--- begin ---

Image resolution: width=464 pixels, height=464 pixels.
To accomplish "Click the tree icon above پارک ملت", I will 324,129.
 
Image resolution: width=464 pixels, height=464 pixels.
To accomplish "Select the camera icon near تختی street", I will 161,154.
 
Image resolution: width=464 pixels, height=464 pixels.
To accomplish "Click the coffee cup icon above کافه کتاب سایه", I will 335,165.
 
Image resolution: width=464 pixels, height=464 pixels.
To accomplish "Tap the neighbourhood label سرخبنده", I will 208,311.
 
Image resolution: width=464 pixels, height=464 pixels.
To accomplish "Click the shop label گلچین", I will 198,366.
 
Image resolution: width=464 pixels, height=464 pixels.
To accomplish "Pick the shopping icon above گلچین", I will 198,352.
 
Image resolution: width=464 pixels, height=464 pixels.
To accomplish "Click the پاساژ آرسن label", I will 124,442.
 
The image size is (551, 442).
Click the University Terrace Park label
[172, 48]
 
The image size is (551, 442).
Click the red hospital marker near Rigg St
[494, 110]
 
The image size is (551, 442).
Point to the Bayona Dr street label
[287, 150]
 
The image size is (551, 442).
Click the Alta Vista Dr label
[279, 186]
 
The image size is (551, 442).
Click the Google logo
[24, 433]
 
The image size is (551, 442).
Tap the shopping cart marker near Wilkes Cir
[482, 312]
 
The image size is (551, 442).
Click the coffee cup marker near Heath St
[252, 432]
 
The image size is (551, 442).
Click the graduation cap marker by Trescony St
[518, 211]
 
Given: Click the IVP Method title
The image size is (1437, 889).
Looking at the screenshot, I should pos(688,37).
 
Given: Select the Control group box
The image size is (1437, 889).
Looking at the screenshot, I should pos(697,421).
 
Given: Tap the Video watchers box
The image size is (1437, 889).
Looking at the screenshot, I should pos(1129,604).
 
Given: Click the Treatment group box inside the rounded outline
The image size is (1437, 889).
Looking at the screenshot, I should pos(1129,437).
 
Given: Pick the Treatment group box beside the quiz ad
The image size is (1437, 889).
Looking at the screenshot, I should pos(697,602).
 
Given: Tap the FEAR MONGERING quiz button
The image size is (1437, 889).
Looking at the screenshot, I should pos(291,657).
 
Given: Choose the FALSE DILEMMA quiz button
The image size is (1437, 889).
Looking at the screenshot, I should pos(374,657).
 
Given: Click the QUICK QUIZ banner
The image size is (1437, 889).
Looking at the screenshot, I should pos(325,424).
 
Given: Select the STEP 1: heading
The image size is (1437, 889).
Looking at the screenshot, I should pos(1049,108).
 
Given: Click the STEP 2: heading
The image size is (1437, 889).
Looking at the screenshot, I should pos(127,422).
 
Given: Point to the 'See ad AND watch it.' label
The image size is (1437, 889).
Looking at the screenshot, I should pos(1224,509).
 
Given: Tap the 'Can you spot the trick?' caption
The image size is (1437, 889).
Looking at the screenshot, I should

--- end ---

Collect each line of the rows above that contains the word "street" and copy those lines unchanged.

SOLUTION BELOW:
To accomplish "Select the camera icon near تختی street", I will 161,154.
Point to the Bayona Dr street label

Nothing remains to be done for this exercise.